Connection, Not Perfection: Presenting Your Research in 10 Minutes

Date and Time: 
Location: Entrepreneurial Hub, Room 002


Connection, Not Perfection will help you hone your public speaking skills by focusing on both the substance of your message and the way in which it is delivered. Led by John Weeren and Stephanie Whetstone of Princeton Writes, this interactive workshop offers guidance on how to forge a connection with your audience, even when its members are unfamiliar with your field. Following a discussion of best practices, you will have an opportunity to develop and deliver the introduction to your presentation – the most important segment – and then receive constructive feedback from the instructors and your peers.

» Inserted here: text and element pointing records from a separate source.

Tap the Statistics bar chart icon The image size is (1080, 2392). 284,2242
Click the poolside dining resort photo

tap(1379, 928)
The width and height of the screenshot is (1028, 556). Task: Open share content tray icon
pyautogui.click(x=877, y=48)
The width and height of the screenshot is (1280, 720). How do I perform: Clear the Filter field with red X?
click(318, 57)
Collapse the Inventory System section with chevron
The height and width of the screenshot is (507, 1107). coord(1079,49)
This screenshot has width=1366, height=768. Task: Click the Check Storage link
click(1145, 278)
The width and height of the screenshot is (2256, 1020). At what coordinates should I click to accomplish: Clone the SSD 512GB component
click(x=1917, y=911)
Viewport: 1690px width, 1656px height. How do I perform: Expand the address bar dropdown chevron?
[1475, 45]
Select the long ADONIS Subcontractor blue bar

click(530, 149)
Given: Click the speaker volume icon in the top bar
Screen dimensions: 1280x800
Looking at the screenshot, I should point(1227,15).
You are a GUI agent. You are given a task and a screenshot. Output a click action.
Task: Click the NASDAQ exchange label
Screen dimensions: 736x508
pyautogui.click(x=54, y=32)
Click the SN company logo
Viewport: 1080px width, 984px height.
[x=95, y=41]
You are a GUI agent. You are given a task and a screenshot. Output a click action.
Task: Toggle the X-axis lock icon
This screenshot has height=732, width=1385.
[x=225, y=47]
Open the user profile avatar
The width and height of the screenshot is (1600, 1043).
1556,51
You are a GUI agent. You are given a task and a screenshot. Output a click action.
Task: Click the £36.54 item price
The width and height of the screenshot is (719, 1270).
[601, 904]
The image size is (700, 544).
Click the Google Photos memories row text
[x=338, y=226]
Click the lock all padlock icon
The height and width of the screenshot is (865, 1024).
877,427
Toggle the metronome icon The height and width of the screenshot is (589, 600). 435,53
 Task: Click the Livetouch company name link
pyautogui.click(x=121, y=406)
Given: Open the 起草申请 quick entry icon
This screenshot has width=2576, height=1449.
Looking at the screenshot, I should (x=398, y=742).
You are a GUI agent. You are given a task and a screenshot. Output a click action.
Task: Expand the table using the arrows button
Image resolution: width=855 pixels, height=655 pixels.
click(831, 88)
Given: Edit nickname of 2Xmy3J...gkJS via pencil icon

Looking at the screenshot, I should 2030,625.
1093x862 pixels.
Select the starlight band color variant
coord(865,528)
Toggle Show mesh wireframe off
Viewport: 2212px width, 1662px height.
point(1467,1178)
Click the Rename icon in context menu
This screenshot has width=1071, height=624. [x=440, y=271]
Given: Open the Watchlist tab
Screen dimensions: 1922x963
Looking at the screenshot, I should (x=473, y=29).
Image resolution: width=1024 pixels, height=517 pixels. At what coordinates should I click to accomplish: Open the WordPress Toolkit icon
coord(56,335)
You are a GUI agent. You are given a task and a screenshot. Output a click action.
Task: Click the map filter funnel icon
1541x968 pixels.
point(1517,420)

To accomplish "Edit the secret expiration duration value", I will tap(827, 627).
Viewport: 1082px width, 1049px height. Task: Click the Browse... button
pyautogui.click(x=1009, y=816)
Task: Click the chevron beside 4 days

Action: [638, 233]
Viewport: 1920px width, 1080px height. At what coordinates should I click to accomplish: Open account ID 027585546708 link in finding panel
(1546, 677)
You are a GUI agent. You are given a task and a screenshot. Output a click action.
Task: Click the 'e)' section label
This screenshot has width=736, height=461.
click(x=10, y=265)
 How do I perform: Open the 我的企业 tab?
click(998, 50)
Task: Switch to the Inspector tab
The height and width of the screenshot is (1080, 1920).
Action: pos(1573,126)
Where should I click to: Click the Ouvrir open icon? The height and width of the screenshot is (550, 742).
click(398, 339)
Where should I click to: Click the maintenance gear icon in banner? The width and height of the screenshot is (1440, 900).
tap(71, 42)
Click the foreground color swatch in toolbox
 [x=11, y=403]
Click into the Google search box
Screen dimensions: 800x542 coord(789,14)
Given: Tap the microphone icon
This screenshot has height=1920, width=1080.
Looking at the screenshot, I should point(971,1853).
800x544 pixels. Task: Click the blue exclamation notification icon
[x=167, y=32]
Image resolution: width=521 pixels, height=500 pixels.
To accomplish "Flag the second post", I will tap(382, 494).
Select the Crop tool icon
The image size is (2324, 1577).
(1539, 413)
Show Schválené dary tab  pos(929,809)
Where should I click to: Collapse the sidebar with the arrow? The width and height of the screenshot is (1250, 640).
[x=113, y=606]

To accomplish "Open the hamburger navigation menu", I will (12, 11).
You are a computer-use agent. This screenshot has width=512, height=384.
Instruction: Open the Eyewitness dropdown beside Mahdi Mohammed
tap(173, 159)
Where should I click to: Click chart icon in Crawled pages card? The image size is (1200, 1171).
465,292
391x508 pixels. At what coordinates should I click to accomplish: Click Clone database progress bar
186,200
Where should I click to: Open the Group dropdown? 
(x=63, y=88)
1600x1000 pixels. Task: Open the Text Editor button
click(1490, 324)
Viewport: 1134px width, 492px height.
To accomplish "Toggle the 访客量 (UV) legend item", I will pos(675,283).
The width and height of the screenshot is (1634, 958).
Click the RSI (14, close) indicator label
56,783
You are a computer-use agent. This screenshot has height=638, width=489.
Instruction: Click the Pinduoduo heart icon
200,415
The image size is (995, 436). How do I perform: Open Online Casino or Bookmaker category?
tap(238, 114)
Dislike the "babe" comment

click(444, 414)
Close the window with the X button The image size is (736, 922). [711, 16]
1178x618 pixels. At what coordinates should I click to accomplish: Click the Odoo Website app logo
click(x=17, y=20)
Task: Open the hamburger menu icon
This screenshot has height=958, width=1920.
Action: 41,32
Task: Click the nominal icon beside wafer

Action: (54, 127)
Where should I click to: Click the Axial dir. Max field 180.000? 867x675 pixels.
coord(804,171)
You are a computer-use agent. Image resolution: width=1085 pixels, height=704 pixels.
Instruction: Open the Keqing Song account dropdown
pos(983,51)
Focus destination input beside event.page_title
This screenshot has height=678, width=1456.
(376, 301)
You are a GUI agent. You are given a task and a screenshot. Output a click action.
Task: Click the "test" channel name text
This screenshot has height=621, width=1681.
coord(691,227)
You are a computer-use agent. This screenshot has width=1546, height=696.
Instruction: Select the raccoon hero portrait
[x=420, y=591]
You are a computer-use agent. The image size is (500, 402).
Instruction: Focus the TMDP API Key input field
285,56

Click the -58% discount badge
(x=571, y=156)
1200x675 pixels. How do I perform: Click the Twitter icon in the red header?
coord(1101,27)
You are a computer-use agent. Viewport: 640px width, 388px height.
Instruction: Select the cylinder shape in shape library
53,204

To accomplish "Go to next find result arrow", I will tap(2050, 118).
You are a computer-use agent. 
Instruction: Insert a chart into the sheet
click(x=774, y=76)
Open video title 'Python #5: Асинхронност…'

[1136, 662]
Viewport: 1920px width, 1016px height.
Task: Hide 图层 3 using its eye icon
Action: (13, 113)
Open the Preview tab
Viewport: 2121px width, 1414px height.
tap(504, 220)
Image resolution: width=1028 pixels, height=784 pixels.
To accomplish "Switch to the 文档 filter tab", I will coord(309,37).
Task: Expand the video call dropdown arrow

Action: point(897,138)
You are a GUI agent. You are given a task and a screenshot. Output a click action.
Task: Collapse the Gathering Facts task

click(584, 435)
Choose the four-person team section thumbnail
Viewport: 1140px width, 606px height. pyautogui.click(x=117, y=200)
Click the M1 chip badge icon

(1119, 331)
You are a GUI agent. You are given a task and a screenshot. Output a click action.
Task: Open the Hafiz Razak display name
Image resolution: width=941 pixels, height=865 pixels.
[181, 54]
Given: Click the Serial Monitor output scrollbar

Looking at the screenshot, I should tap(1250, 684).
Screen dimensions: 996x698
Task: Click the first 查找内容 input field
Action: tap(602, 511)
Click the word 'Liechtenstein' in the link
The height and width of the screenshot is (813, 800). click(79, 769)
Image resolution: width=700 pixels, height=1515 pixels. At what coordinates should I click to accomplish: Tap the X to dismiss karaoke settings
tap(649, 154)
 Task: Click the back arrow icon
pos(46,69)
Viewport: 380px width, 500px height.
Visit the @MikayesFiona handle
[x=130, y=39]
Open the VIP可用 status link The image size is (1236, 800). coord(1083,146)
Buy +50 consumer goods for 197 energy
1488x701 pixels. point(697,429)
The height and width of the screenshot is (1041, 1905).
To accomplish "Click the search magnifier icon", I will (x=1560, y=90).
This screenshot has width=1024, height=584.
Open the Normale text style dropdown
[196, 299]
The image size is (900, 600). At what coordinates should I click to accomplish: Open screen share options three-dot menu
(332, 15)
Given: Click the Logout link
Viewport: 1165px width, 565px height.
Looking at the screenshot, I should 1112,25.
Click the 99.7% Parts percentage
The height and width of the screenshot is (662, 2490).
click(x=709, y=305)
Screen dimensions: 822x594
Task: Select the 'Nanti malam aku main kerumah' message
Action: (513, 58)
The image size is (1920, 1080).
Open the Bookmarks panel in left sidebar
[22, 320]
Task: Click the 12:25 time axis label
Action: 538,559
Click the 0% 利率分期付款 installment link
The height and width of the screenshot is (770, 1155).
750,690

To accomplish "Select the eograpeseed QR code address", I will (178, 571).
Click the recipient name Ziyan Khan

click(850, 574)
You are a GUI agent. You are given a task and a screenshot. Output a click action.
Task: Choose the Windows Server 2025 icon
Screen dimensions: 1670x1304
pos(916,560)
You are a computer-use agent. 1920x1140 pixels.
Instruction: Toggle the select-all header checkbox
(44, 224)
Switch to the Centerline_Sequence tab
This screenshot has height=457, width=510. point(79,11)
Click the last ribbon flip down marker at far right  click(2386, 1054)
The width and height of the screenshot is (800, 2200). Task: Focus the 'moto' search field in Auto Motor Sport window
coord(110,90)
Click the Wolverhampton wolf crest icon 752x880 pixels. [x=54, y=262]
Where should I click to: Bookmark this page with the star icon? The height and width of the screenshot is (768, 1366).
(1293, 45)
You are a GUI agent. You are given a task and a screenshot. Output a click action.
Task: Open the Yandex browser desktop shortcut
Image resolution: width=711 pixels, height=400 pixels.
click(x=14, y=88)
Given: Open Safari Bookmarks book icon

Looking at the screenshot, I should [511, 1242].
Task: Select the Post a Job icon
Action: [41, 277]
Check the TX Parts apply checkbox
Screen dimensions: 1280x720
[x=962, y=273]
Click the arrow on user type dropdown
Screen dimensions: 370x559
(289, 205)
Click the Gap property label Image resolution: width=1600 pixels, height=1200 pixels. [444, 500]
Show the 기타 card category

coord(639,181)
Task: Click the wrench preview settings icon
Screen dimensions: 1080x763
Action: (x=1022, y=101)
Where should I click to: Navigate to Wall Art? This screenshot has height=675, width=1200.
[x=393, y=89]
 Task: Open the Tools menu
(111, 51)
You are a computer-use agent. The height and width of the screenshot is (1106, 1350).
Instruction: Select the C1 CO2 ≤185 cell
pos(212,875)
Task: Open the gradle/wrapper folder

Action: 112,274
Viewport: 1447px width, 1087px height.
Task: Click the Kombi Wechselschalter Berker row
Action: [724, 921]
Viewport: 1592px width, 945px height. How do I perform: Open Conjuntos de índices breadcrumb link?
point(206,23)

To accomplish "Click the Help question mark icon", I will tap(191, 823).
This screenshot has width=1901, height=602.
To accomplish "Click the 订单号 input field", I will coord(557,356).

This workshop is open to Princeton undergraduate and graduate students, postdocs, and researchers. This session is particularly geared towards students and researchers who are presenting at Princeton Research Day on May 11th!


About the Speakers

John S. Weeren is founding director of Princeton Writes. Through classes, tutorials, and other forms of support, as well as an interactive website (, Princeton Writes is committed to fostering a culture that values the written word and uses it effectively in the workplace and other non-academic settings. Launched in 2013, this program traces its beginnings to a class John designed for the Office of Human Resources’ Management Development Certificate Program while serving as President Shirley M. Tilghman’s speechwriter. The popularity of this class and those that followed confirmed the need for a University-wide resource of this kind, and at the end of President Tilghman’s tenure, John made Princeton Writes his full-time focus. John holds a bachelor’s degree with first class honors in history and Spanish from the University of King’s College and Dalhousie University and a master’s degree in history from the University of British Columbia, and he wrote extensively in both academic and professional contexts before joining President Tilghman’s staff in 2004.

Stephanie Whetstone is the assistant director of Princeton Writes. Among other contributions, she helps provide writing and speaking workshops, outlets for creative writers cleverly disguised as Princeton employees, and one-on-one advising for any non-academic writing needs. Stephanie previously taught composition, literature, and creative writing at the university and community college level, and has worked with the Duke University Creative Writers’ Workshop. Her fiction has been published in several journals, and she has been a fellow at the Virginia Center for the Creative Arts and a scholar at the Sewanee Writers’ Conference. She holds a master’s degree in creative writing from the University of North Carolina at Greensboro and a bachelor’s degree from Duke University.